Igor Stravinski (1882-1971) entra dans la gloire à moins de trente ans, et cette gloire ne devait plus le quitter. Premier compositeur russe à occuper (au même titre que ses contemporains Debussy ou Schönberg) le devant de la scène mondiale, il l'occupa durant les quelque soixante années de sa longue carrière. Parler de lui implique nécessairement de dépasser le cadre de la seule Russie, d'autant qu'il quitta son pays en 1914 pour ne plus jamais s'y établir et ne le revoir qu'une fois, en 1962. Cela posé, il reste que Stravinski est demeuré toujours profondément fidèle à ses origines russes, dont l'écho affleure jusque dans ses pages les plus « cosmopolites ».

   Élève de Rimski-Korsakov, il s'imposa avec les trois ballets écrits pour Diaghilev et créés par lui à Paris : l'Oiseau de feu (1910), Petrouchka (1911) et le Sacre du printemps (1913), œuvre clé de la musique du XXe siècle. Les années suivantes le virent aborder, avec une verve parfois corrosive, des formations plus restreintes (Renard, Histoire du soldat, Noces). Avec Pulcinella, d'après Pergolèse (1919), débuta ce qu'on devait appeler, souvent non sans mépris, sa période néoclassique. Jusqu'à l'opéra The Rake's Progress (1951), il emprunta en effet largement son bien à autrui, de Machaut à Tchaïkovski en passant par Bach et Rossini, mais en général avec une originalité, un humour et une distanciation n'ayant rien d'épigonal (Symphonie d'instruments à vent, Symphonie de Psaumes, Perséphone, Symphonie en trois mouvements, Messe). Il reste que vers 1950, face à l'impact grandissant de Schönberg et Webern, Stravinski pouvait apparaître comme le porte-parole de la réaction musicale. C'est alors que, Schönberg à peine disparu, il opéra sa volte-face la plus imprévue en abordant (Septuor) sa phase sérielle, dépouillée, d'une grandeur austère, et où l'inspiration religieuse occupe une place prépondérante (Threni, Requiem Canticles).
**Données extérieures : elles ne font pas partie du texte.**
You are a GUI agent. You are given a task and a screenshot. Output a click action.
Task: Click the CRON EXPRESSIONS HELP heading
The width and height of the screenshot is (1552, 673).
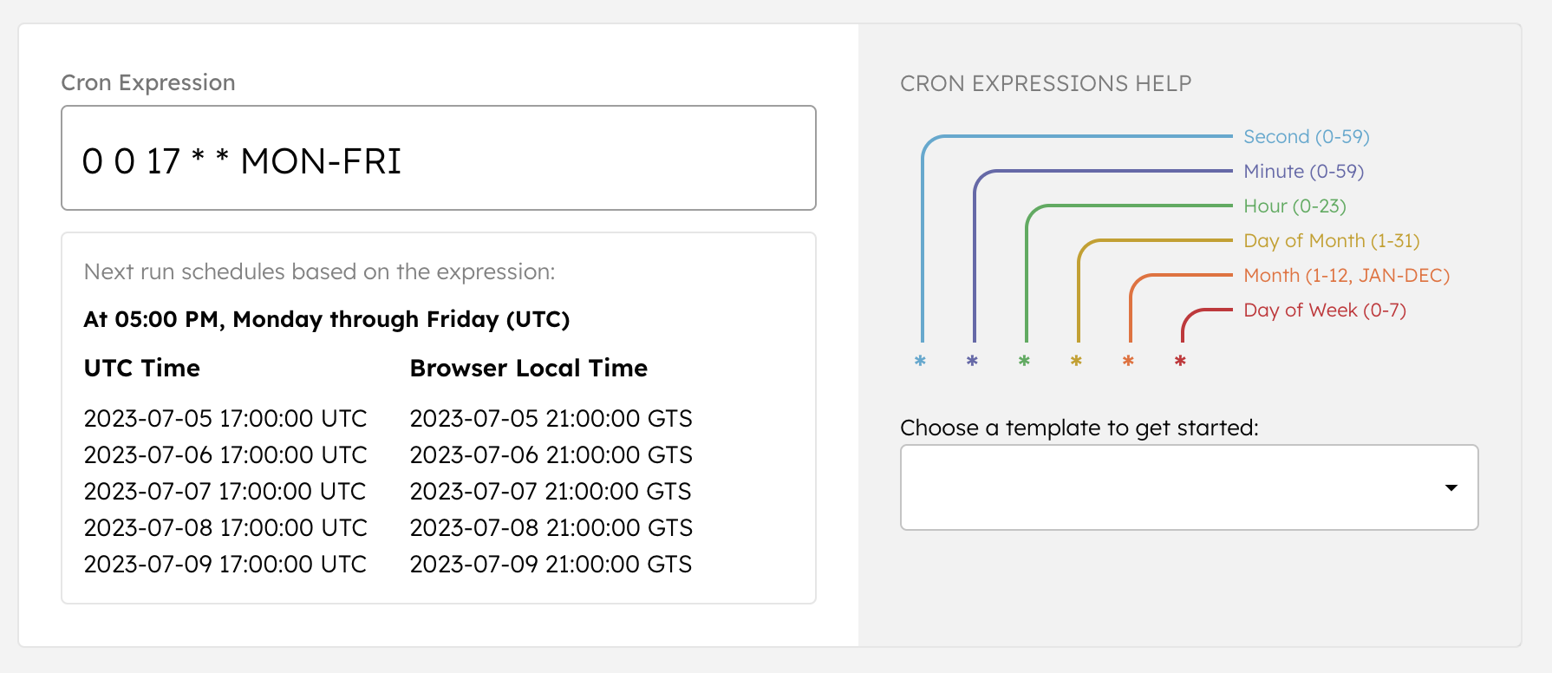[1046, 83]
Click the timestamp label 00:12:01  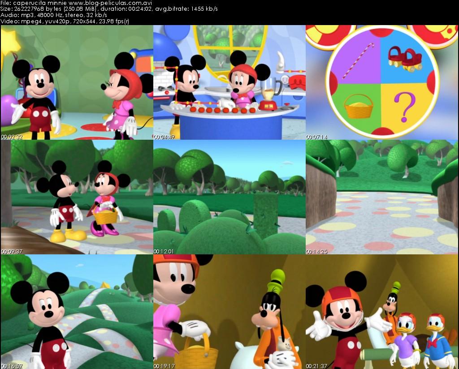pos(163,251)
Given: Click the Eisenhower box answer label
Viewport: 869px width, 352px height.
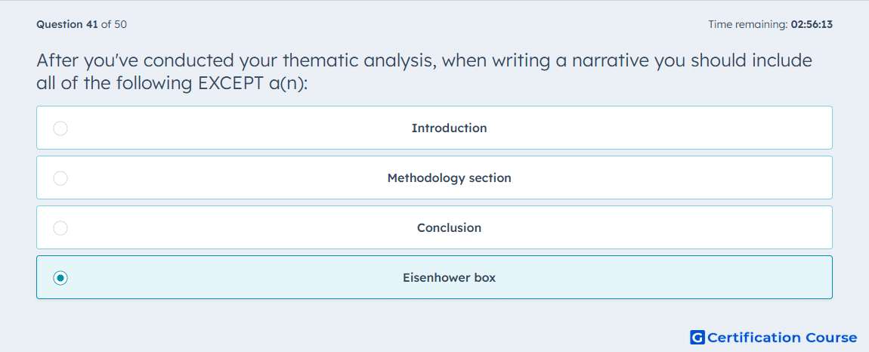Looking at the screenshot, I should (x=449, y=278).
   Son influence a été et reste immense, et il n'y a rien d'étonnant à ce que, de son vivant, il soit devenu une sorte de mythe, et ait symbolisé pour l'ensemble de l'humanité la musique moderne, tout comme Picasso la peinture.

Prokofiev

La destinée et l'évolution de Sergueï Prokofiev (1891-1953) ont été très différentes. Issu du conservatoire de Saint-Pétersbourg, il débuta comme un enfant terrible de la musique avec ses deux premiers concertos pour piano, la Suite scythe (partition qui grâce à Diaghilev le « lança » en Occident), l'opéra le Joueur : ces œuvres furent toutes écrites entre 1912 et 1915. En 1917 vit le jour la fameuse Symphonie classique, conçue « telle que Haydn l'aurait composée s'il avait vécu de nos jours », en réalité très habile pastiche.
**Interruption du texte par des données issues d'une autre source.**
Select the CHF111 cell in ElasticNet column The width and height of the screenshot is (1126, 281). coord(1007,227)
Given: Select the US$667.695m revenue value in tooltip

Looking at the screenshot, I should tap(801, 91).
   En mai 1918, Prokofiev quitta la Russie. Pendant quinze ans, il devait rester fixé en Occident, à Paris surtout, et y donner de nombreux ouvrages se caractérisant pour la plupart par un modernisme agressif tout à fait dans le climat des années 20 (2e, 3e et 4e symphonies, trois derniers concertos pour piano, ballets Pas d'acier et le Fils prodige, opéras l'Amour des trois oranges et l'Ange de feu). Mais après un bref séjour dans son pays natal en 1926-27, il en éprouva de plus en plus la nostalgie.

   Il y retourna définitivement en 1933, et passa donc ses vingt dernières années dans ce qui était devenu l'Union soviétique. Sa production s'en ressentit, bien qu'avec le recul la rupture apparaisse moins nette. De cette époque datent aussi bien des ouvrages de premier plan (2e concerto pour violon, ballets Roméo et Juliette et Cendrillon, cantate Alexandre Nevski, 5e et 6e symphonies, opéra Guerre et Paix, sonates nos 6 à 9) que d'autres (oratorio la Garde de la paix) n'évitant ni les dangers de l'art officiel ni l'académisme pur et simple.